**DATASET**
◆ ◆ ◆ ◆ ◆

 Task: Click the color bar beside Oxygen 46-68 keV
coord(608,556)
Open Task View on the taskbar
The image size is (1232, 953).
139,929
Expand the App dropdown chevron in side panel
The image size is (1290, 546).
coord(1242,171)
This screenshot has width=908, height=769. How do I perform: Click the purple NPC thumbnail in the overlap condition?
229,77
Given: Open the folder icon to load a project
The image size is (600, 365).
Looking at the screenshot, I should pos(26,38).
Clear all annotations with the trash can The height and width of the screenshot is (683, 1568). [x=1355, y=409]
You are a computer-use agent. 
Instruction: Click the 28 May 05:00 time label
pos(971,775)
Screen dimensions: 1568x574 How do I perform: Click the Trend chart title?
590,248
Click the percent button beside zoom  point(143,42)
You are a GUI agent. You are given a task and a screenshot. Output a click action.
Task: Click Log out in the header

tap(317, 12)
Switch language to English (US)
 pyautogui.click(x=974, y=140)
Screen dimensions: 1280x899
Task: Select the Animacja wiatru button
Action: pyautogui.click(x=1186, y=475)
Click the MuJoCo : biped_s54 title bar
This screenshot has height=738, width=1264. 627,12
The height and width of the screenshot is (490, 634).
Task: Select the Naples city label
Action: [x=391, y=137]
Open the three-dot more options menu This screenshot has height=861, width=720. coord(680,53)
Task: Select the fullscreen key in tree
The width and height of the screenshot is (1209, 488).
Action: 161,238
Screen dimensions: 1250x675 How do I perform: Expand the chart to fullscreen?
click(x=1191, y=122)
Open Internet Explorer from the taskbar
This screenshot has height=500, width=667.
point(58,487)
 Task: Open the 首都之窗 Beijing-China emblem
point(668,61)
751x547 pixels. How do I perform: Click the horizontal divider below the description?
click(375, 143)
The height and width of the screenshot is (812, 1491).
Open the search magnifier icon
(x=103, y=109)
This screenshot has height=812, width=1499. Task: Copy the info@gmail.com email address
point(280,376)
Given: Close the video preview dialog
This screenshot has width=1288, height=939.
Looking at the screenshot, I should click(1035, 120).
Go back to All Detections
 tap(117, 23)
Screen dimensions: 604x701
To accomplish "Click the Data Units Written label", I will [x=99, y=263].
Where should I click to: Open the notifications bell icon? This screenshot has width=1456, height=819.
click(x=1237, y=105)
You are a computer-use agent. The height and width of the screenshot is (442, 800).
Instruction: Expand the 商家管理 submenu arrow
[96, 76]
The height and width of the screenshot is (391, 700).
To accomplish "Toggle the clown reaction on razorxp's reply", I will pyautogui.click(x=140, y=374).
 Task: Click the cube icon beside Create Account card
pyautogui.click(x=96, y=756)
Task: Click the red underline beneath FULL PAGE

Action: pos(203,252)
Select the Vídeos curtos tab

◆ ◆ ◆ ◆ ◆

**YOUR TASK**
Please repeat the complete material exactly, with nothing omitted.

**TASK RESULT**
 Task: Click the color bar beside Oxygen 46-68 keV
coord(608,556)
Open Task View on the taskbar
The image size is (1232, 953).
139,929
Expand the App dropdown chevron in side panel
The image size is (1290, 546).
coord(1242,171)
This screenshot has width=908, height=769. How do I perform: Click the purple NPC thumbnail in the overlap condition?
229,77
Given: Open the folder icon to load a project
The image size is (600, 365).
Looking at the screenshot, I should pos(26,38).
Clear all annotations with the trash can The height and width of the screenshot is (683, 1568). [x=1355, y=409]
You are a computer-use agent. 
Instruction: Click the 28 May 05:00 time label
pos(971,775)
Screen dimensions: 1568x574 How do I perform: Click the Trend chart title?
590,248
Click the percent button beside zoom  point(143,42)
You are a GUI agent. You are given a task and a screenshot. Output a click action.
Task: Click Log out in the header

tap(317, 12)
Switch language to English (US)
 pyautogui.click(x=974, y=140)
Screen dimensions: 1280x899
Task: Select the Animacja wiatru button
Action: pyautogui.click(x=1186, y=475)
Click the MuJoCo : biped_s54 title bar
This screenshot has height=738, width=1264. 627,12
The height and width of the screenshot is (490, 634).
Task: Select the Naples city label
Action: [x=391, y=137]
Open the three-dot more options menu This screenshot has height=861, width=720. coord(680,53)
Task: Select the fullscreen key in tree
The width and height of the screenshot is (1209, 488).
Action: 161,238
Screen dimensions: 1250x675 How do I perform: Expand the chart to fullscreen?
click(x=1191, y=122)
Open Internet Explorer from the taskbar
This screenshot has height=500, width=667.
point(58,487)
 Task: Open the 首都之窗 Beijing-China emblem
point(668,61)
751x547 pixels. How do I perform: Click the horizontal divider below the description?
click(375, 143)
The height and width of the screenshot is (812, 1491).
Open the search magnifier icon
(x=103, y=109)
This screenshot has height=812, width=1499. Task: Copy the info@gmail.com email address
point(280,376)
Given: Close the video preview dialog
This screenshot has width=1288, height=939.
Looking at the screenshot, I should click(1035, 120).
Go back to All Detections
 tap(117, 23)
Screen dimensions: 604x701
To accomplish "Click the Data Units Written label", I will [x=99, y=263].
Where should I click to: Open the notifications bell icon? This screenshot has width=1456, height=819.
click(x=1237, y=105)
You are a computer-use agent. The height and width of the screenshot is (442, 800).
Instruction: Expand the 商家管理 submenu arrow
[96, 76]
The height and width of the screenshot is (391, 700).
To accomplish "Toggle the clown reaction on razorxp's reply", I will pyautogui.click(x=140, y=374).
 Task: Click the cube icon beside Create Account card
pyautogui.click(x=96, y=756)
Task: Click the red underline beneath FULL PAGE

Action: pos(203,252)
Select the Vídeos curtos tab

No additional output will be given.